Thanks in particular to the audacity of the partisan Enrico Fischer from the Partito d’Azione, who headed the Third Company of the Third Zone of the city, it had been possibile since August 4 to communicate between the partisans and Allies to communicate. The partisans were located on the right side of the Arno, and the Allied Command was established in the Oltrarno.

Fischer achieved this extremely helpful feat by gaining access to the famed Vasari Corridor shortly after the Germans demolished the cities main bridges. It was an especially amazing feat because the Nazis were still occupying a part of Palazzo Vecchio. By accessing the Corridoio Vasariano, Fishcer was able to connect operations in the Uffizi to the operations in the Palazzo Pitti on other side of the river.

Assisted by some municipal guards, Fischer managed to drag a telephone wire along the corridor, linking the opposite riverside with a partisan guardhouse established in Palazzo Vecchio.

Thus, with a direct link connecting the military command in Palazzo Strozzi, the CTLN in via Condotta and the partisans in Palazzo Vecchio, it was now possible to inform the Allies about all the operations occurring on the right side of the Arno, including the visible conditions of the Germans and their suspected intentions.

In the Occupied Zone, the population conditions were becoming ever more difficult: there was almost no food and only a small ration of flour was available for the population (never higher than 100 grams per person).
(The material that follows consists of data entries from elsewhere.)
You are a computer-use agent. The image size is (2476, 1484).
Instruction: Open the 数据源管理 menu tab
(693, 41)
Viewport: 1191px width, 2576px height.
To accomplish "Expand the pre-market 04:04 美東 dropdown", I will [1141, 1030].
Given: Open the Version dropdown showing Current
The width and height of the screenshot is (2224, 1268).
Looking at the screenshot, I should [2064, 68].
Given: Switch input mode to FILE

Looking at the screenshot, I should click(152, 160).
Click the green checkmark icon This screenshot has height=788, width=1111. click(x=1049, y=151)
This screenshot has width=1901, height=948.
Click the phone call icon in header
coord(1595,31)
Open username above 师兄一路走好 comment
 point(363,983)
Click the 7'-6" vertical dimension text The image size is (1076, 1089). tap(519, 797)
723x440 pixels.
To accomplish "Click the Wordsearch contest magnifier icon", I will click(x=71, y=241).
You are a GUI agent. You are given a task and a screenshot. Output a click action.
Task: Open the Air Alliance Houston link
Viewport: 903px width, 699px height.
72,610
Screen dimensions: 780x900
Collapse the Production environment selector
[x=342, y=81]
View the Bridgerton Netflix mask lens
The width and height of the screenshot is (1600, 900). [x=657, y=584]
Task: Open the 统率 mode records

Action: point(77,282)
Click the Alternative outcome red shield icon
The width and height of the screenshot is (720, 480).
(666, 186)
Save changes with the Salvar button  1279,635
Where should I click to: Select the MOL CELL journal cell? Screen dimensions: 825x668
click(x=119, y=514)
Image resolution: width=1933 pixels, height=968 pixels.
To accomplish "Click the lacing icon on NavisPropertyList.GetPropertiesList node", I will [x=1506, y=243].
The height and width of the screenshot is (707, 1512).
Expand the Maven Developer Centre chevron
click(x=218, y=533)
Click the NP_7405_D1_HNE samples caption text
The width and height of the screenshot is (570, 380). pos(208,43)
As an example, on August 9 only 65 grams of flour per person was distributed.

More than food, the very little water was available, and it was now being sold at extremely high prices.

Furthermore, it was impossible to care for the sick or to bury the dead. There was a torrid August temperature, and no one in the city was able to remove garbage from the streets.

The Allies informed the CTLN, using the above cited telephone line passing through Ponte Vecchio, that they would cross the river with two columns, upstream and downstream of the city, to avoid further destructions. Also, they assured that they would not bombard the city’s center.

The military command, after having transferred the key point from the Cupola del Duomo to the tower of Palazzo Vecchio, so to be nearer to the telephone unit, was continuously informing the Allied command about the dislocation of German troops.

Finally, the Nazis knew that the time to escape had arrived.